Request 1>
Based on the biography of David Luban below, say whether each statement agrees with it. Answer yes or no for each, and quote the deciding words exactly.
(a) Torture, Power, and Law won a PROSE Award in philosophy.
(b) Luban has lectured in twenty countries besides the U.S.
(c) Luban has taught as a visiting professor at the University of Melbourne.

Source document>

□ □ □ □ □ □ □

David Luban is University Professor in Law and Philosophy at Georgetown University Law Center. His books include Lawyers and Justice: An Ethical Study, Legal Modernism, Legal Ethics and Human Dignity, and most recently Torture, Power, and Law (Cambridge UP, 2014), which won the American Publishers’ Association PROSE Award in philosophy. Luban is a member of the American Academy of Arts and Sciences, and has been a Guggenheim Fellow, a Woodrow Wilson Fellow, and a Fellow of the Institute for Advanced Studies (Jerusalem). He is on the editorial boards of Ethics & International Affairs and Legal Ethics, and is a founding editor of the weblog Just Security. Luban has lectured widely, both in the U.S. and in eighteen other countries. Currently he is Distinguished Visitor in Ethics at the Stockdale Center for Ethical Leadership, U.S. Naval Academy. He has held visiting chairs at the Fordham, Harvard, Stanford, and Yale Law Schools, and also taught as a visiting professor at the University of Melbourne and the Interdisciplinary Center (Israel). His research centers on international criminal law, legal ethics, just war theory, national security, and legal theory. His particular interest is the erosion of moral responsibility in organizational settings. At the moment, he is writing a book on the legal and moral philosophy of Hannah Arendt.

□ □ □ □ □ □ □

Information shown>

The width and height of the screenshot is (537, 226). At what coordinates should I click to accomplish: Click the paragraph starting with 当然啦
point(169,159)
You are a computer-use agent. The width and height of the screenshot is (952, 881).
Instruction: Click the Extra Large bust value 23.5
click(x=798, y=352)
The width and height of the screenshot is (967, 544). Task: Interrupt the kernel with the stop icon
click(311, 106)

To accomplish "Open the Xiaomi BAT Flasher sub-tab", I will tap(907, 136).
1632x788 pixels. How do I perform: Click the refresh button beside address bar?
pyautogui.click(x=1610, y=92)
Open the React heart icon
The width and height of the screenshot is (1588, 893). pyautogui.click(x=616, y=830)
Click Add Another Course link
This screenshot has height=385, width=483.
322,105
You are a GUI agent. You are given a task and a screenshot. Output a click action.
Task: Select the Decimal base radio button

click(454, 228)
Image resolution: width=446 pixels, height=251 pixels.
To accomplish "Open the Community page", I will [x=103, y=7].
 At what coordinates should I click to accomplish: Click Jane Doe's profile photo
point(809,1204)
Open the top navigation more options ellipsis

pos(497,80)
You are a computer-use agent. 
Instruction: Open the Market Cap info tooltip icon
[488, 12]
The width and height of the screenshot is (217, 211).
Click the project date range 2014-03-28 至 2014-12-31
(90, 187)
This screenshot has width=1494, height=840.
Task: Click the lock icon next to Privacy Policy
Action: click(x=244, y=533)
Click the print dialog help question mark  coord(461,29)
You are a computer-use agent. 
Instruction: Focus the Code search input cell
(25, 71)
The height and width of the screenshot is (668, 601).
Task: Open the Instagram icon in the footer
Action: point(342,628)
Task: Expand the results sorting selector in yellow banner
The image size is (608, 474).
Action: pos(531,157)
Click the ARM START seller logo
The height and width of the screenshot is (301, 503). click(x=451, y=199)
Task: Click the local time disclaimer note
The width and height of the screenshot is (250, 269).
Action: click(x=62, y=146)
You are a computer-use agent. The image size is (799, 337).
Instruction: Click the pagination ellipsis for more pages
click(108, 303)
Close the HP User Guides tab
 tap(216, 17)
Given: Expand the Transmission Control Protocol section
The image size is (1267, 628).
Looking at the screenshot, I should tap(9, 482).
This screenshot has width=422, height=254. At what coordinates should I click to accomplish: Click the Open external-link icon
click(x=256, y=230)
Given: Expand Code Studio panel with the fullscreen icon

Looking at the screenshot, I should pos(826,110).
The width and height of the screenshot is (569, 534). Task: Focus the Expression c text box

□ □ □ □ □ □ □

Request 2> Lay out the records above as a JSON list of strings, one string per line and blank lines dropped. Cover only the span from the first line of the records through the line holding "click(x=798, y=352)", both ends included.

Task result 1>
(a) Yes: "which won the American Publishers’ Association PROSE Award in philosophy"
(b) No: "both in the U.S. and in eighteen other countries"
(c) Yes: "taught as a visiting professor at the University of Melbourne"

Task result 2>
[
  "The width and height of the screenshot is (537, 226). At what coordinates should I click to accomplish: Click the paragraph starting with 当然啦",
  "point(169,159)",
  "You are a computer-use agent. The width and height of the screenshot is (952, 881).",
  "Instruction: Click the Extra Large bust value 23.5",
  "click(x=798, y=352)"
]